(A run of records)
Start
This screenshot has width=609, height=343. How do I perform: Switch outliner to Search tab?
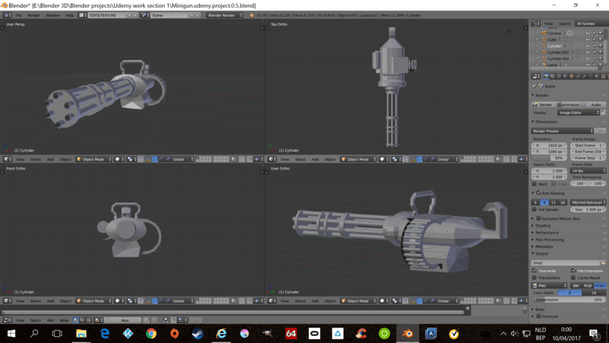coord(564,23)
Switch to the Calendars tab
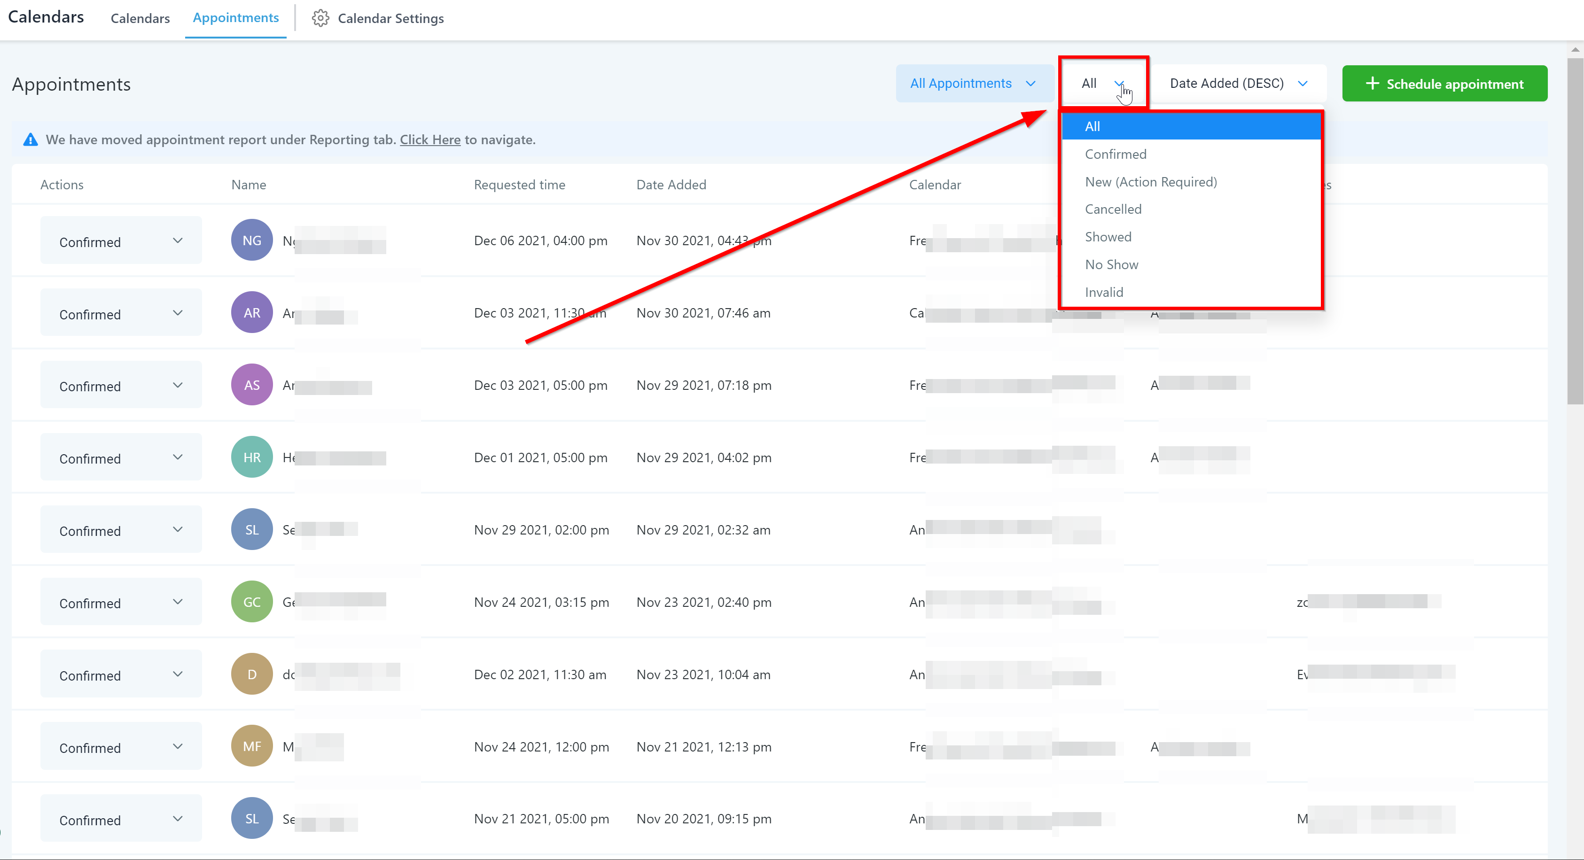The width and height of the screenshot is (1584, 860). [140, 18]
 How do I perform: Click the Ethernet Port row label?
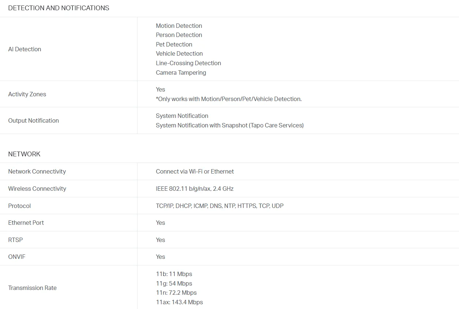[x=26, y=223]
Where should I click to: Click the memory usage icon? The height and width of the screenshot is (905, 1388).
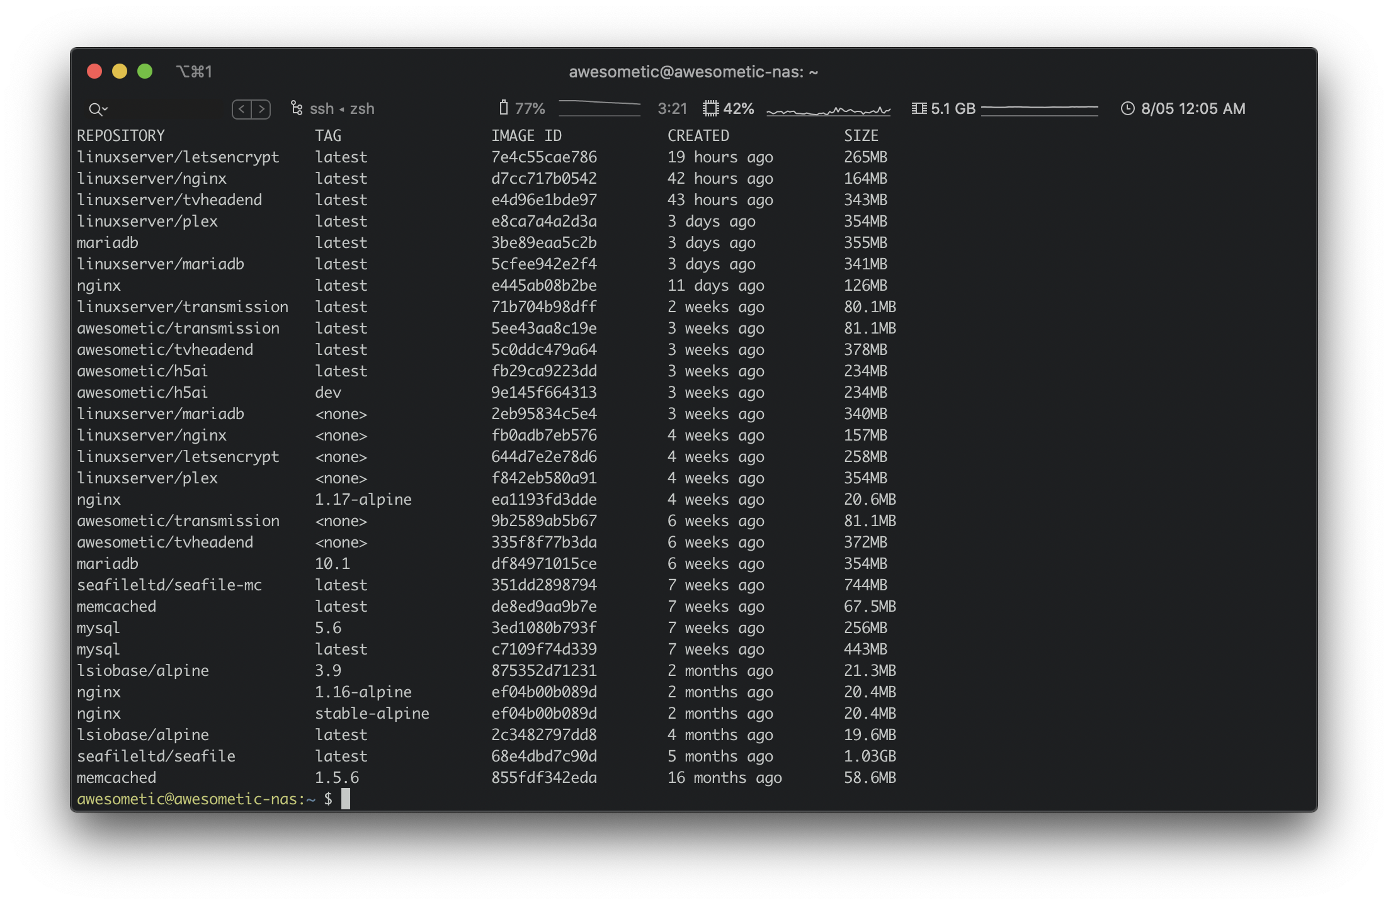click(919, 108)
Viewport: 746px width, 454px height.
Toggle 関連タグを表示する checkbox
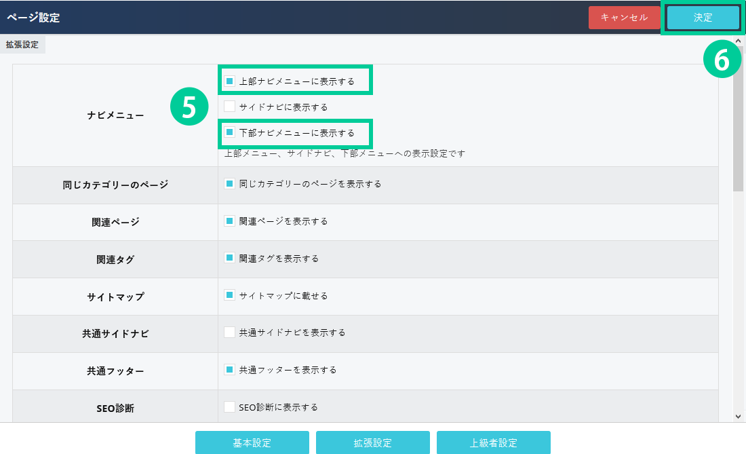click(x=230, y=259)
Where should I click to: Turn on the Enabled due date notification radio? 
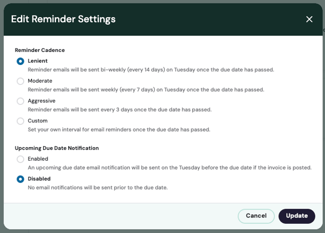tap(20, 159)

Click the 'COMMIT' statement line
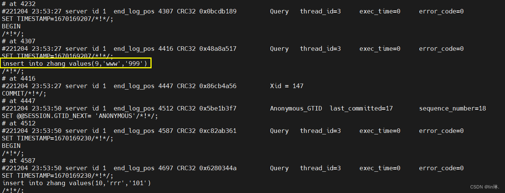[x=24, y=94]
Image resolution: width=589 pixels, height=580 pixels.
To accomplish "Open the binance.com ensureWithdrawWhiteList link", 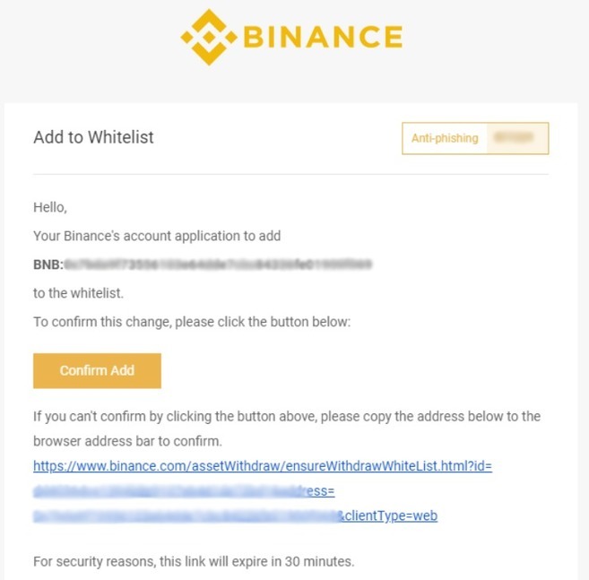I will coord(262,466).
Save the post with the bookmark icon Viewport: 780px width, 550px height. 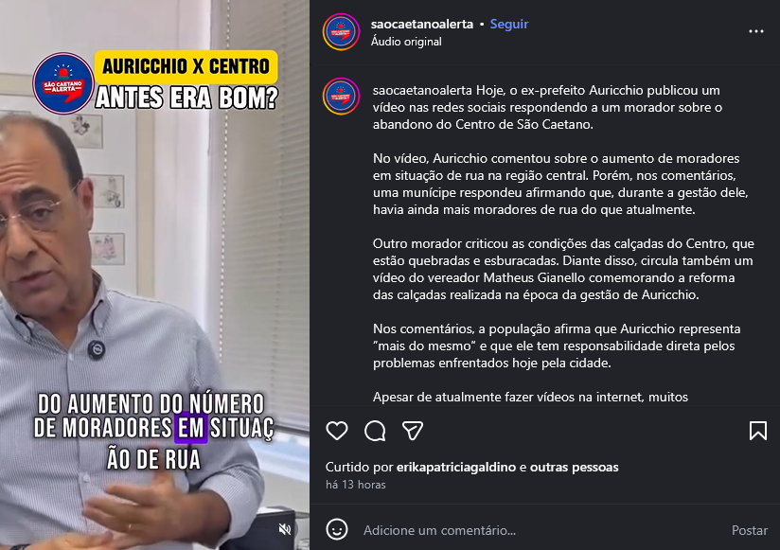click(758, 431)
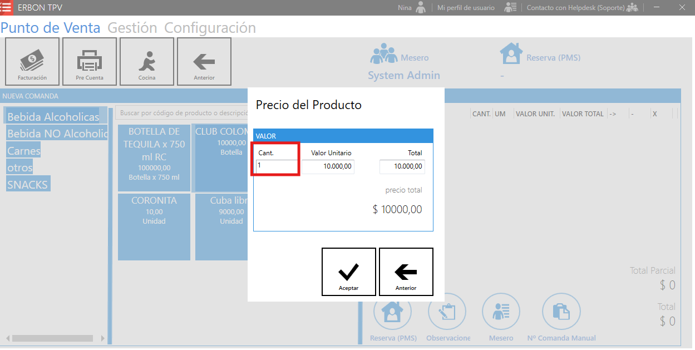The width and height of the screenshot is (695, 350).
Task: Confirm price with Aceptar checkmark button
Action: [349, 272]
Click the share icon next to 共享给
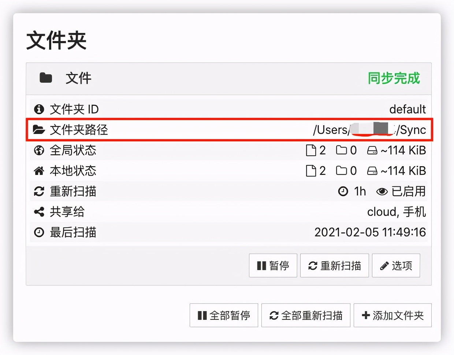The image size is (454, 355). [x=39, y=212]
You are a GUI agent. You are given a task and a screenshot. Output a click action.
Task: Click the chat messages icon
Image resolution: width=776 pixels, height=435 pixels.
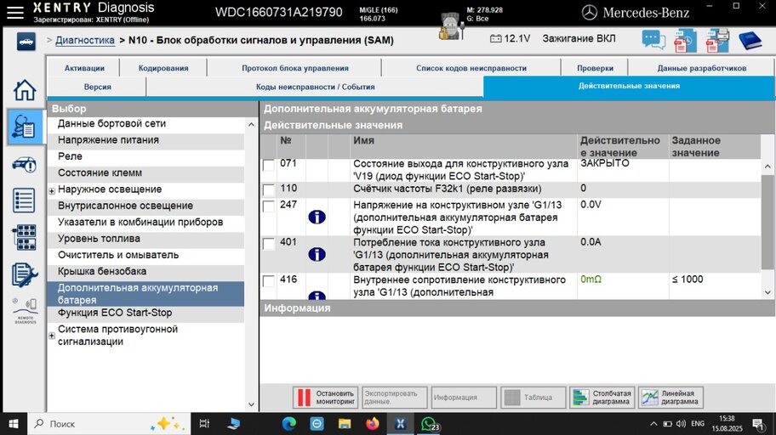(653, 40)
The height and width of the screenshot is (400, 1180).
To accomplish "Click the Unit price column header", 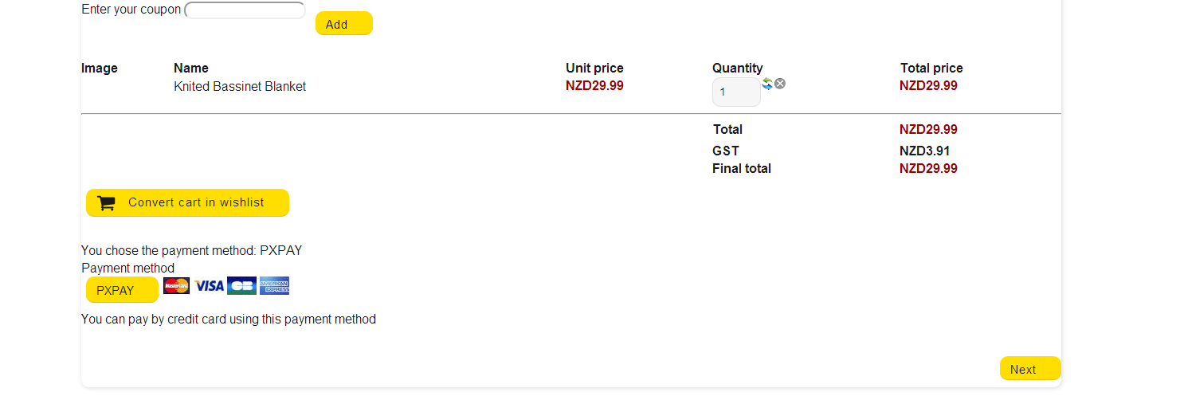I will [x=594, y=68].
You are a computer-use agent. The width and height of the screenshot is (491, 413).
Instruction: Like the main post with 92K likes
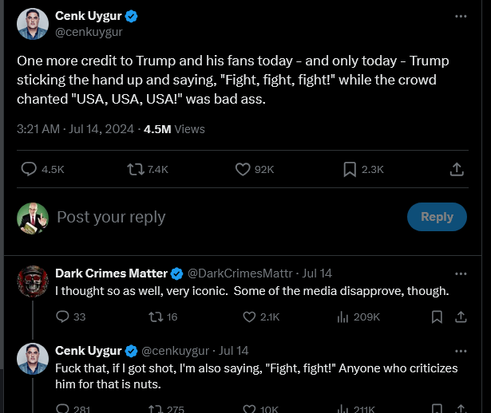244,169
End
**Exercise description**
From the records above, pick out and copy each line that contains the word "Where".

**Completed exercise**
Where should I click to: Click the memory usage icon? The height and width of the screenshot is (905, 1388).
Where should I click to: Turn on the Enabled due date notification radio? 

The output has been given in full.